Presiden Duterte: Sang Pemusat | titik tumpu
Perang Presiden Duterte terhadap obat-obatan terlarang telah mengklaim meningkatnya jumlah kematian dan meluasnya pelanggaran hak asasi manusia. Perang narkoba digunakan sebagai alasan utama untuk menunda pemilihan dan memusatkan kekuasaan politik pada pribadi presiden dan mengurangi check and balance pada kekuasaan ini.
“Perang melawan narkoba” Presiden Duterte telah menerima banyak kritik internasional karena meningkatnya jumlah kematian dan pelanggaran hak asasi manusia. Namun dimensi yang lebih mengkhawatirkan secara politis dari kebijakan tanda tangan ini hanya mendapat sedikit perhatian di luar Filipina. Sejak awal, Presiden Duterte telah menggunakan perang melawan narkoba, dan presentasinya yang berlebihan tentang masalah narkoba ilegal yang coba diatasi oleh perang, untuk memusatkan kekuatan politik pada pribadi presiden dan mengurangi check and balance pada kekuatan ini.

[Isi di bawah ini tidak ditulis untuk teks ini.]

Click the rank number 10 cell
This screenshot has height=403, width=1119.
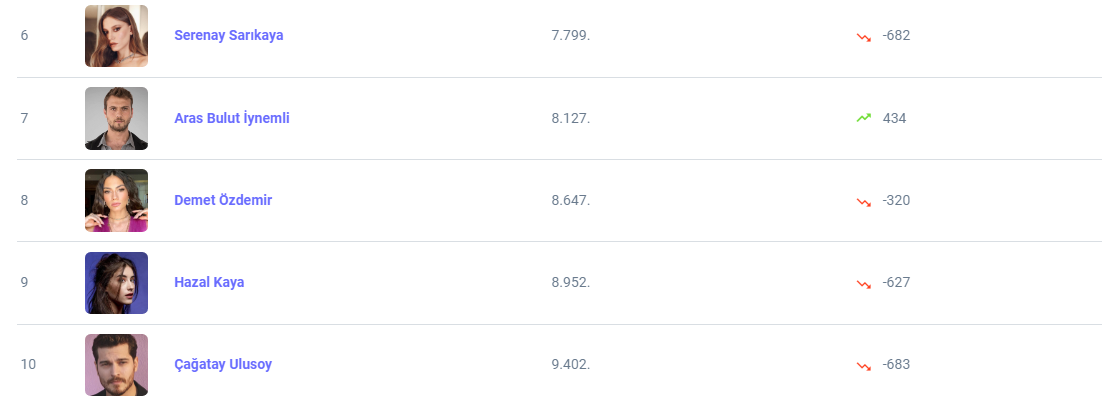pyautogui.click(x=28, y=364)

Pada bulan Agustus 2016, Presiden berhasil menyerukan penundaan selama setahun dalam pemilihan lokal yang dijadwalkan pada Oktober 2016 dengan alasan yang tidak dapat dibantah bahwa raja obat bius dapat mempengaruhi hasil dari banyak balapan ini dan membantu memindahkan Filipina ke ‘sebuah “narco- negara bagian”. Tidak ada bukti yang dapat diverifikasi untuk klaim bencana ini. Pada awal September 2016, keadaan tanpa hukum nasional yang tidak terbatas (sebuah langkah di bawah darurat militer) diumumkan dengan perang melawan narkoba digunakan sebagai salah satu alasan Keadaan pelanggaran hukum ini masih ada sampai sekarang tanpa indikasi kapan akan berakhir atau kriteria penghentiannya.
Keadaan tanpa hukum ini masih ada sampai sekarang tanpa indikasi kapan akan berakhir atau kriteria penghentiannya.
Perwakilan Robert “Ace” Barbers dari Surigao del Norte di Mindanao mengajukan RUU DPR minggu lalu yang berupaya untuk menunda lebih lanjut pemilihan lokal hingga 2020 dan untuk memungkinkan Presiden Duterte menunjuk pejabat yang bertanggung jawab atas lebih dari 330.000 jabatan kotamadya untuk diangkat sementara. . Pemimpin Mayoritas DPR dan wakil antek Duterte Panteleon Alvarez mendukung RUU tersebut, sementara Juru Bicara Kepresidenan Ernesto Abella menegaskan bahwa itu adalah prioritas presiden. Sekali lagi, perang melawan narkoba digunakan sebagai alasan umum untuk menunda pemilu dan mengganti pejabat terpilih. Presiden Dutete, sekali lagi tanpa bukti yang dapat diverifikasi, mengklaim bahwa hingga 40% pejabat terpilih lokal memiliki hubungan dengan perdagangan obat-obatan terlarang.
Jika berhasil, itu akan memulihkan tingkat kontrol politik sentral era Marcos dan memberi presiden kesempatan yang belum pernah terjadi sebelumnya untuk memengaruhi pemilihan sela Dewan Perwakilan Rakyat 2019 dan pemilihan lokal berikutnya. Perang Presiden Duterte terhadap narkoba digunakan sebagai alasan dan alasan untuk pelanggaran hak asasi manusia yang meluas dan berkelanjutan serta sentralisasi kekuatan politik. Keduanya salah dan buruk bagi Filipina.